▸ **Problem 1**
List the paint mediums that the passage below on art and technology names as options for a painter.
▸ **Problem 2**
In the passage below on art and technology, whose words are quoted in the phrase "improved means to an unimproved end"?

▸ **Selected extract**

Artists use the tools that serve their purposes, and those tools evolve with evolving technology, and as the technology changes, often the artist’s purpose subtly changes as well. The history of painting, as an example, is in part a history of the changing chemical composition of paint allowing new and different painting styles. Artistic innovations that have a technological component take nothing away from the genius of those that use new technologies for creative ends. But new abilities made possible by technologies can distort creativity by making the creative end subservient to the means by which it is produced. They can become, in Thoreau’s words, “improved means to an unimproved end.”
If you are a painter, you can paint with oil paint, acrylics or watercolor. It’s essentially the same process using different materials, the end results varying to the extent that different paint mediums allow more easily for different modes of painterly expression. For most of photographic history, by contrast, photographs were only made from photographic film strips that ran through a camera, were chemically processed and made into prints that were published, hung on or projected onto walls, or pasted into scrapbooks. Over the past decade the transformation to digital processes has changed how photos are produced, distributed and consumed, and has given rise to the common idea that film is now “dead,” with no further application to the visual arts than as a quaint antique throwback.

▸ **Source information**
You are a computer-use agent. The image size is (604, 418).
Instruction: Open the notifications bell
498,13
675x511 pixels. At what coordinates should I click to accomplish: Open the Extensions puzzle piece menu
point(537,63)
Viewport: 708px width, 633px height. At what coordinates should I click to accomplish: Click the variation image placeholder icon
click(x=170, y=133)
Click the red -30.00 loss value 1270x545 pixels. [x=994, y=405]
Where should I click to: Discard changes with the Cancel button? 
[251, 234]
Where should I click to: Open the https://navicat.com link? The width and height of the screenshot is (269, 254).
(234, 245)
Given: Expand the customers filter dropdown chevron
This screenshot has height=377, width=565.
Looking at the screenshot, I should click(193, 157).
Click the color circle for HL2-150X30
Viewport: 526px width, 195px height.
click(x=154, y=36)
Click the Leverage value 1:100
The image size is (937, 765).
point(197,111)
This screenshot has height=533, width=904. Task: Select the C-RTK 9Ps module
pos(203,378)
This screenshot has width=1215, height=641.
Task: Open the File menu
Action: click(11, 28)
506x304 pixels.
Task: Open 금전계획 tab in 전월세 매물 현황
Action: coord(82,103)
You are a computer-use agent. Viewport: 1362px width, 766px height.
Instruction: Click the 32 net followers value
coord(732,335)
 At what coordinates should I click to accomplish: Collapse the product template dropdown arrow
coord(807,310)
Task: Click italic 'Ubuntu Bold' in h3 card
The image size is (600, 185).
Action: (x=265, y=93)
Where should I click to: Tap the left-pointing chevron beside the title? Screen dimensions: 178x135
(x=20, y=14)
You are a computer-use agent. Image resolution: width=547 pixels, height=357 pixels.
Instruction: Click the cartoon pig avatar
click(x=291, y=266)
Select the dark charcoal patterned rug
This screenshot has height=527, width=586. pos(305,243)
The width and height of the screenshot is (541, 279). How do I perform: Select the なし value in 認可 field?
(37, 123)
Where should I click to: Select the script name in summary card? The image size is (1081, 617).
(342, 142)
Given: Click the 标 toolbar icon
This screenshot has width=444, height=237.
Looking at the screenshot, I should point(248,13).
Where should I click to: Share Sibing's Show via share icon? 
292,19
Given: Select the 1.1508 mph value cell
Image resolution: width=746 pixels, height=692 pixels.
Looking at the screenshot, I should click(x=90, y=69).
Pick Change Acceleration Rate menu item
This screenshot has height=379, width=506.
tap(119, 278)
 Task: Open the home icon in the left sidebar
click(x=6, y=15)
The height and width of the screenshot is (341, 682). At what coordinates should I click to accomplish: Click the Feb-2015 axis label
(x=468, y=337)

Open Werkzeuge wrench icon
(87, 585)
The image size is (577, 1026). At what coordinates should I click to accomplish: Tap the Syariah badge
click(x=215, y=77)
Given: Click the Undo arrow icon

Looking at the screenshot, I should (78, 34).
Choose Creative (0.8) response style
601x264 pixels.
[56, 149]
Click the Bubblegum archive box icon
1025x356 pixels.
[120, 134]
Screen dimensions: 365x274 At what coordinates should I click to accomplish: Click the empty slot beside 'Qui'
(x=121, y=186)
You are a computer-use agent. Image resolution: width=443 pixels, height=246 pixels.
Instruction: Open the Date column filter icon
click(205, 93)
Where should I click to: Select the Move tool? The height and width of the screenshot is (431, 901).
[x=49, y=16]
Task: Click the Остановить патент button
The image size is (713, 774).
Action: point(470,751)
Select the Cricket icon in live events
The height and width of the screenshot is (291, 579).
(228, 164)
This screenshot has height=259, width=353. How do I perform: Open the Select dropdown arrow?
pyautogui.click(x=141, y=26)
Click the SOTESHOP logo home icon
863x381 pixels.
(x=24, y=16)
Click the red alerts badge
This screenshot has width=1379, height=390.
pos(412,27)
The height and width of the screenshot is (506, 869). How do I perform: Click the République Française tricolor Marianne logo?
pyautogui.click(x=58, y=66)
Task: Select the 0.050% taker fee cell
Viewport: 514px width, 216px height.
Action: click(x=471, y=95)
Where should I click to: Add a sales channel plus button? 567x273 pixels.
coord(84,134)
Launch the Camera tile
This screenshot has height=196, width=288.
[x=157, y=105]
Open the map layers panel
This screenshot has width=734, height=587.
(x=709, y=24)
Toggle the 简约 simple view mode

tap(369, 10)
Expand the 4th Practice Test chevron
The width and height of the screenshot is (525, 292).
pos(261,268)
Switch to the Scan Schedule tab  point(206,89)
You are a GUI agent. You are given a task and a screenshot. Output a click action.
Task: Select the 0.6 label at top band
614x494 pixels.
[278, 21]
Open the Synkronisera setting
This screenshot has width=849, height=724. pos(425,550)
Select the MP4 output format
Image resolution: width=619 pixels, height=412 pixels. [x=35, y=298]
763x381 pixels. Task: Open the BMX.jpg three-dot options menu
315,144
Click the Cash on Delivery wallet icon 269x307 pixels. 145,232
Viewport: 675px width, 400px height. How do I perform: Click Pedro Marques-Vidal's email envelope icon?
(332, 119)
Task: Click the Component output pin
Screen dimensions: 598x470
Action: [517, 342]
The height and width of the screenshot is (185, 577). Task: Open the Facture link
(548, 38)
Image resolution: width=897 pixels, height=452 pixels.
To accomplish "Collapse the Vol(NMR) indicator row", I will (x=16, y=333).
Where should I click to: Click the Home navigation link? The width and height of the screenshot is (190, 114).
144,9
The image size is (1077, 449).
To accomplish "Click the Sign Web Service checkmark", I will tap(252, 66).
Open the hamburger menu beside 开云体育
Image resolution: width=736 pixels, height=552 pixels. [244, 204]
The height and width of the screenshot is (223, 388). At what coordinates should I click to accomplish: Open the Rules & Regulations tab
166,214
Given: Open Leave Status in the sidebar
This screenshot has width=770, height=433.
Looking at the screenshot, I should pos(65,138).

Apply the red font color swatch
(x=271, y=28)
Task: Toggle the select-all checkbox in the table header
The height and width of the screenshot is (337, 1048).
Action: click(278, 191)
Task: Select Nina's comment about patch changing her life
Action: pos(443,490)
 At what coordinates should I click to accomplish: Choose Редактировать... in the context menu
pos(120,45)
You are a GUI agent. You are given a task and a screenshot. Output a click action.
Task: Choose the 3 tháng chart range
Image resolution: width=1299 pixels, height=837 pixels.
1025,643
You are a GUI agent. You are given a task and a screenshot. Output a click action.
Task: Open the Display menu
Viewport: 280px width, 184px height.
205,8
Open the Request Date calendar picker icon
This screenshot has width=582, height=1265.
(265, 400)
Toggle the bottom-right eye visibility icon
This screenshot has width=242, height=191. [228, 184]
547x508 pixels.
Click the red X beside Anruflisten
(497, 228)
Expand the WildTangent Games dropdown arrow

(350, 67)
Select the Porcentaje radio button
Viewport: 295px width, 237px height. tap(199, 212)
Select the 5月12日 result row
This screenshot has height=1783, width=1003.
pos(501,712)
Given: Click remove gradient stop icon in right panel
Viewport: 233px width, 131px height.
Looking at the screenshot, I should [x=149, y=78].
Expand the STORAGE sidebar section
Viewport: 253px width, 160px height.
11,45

▸ **Response box 1**
Oil paint, acrylics, watercolor

▸ **Response box 2**
Thoreau's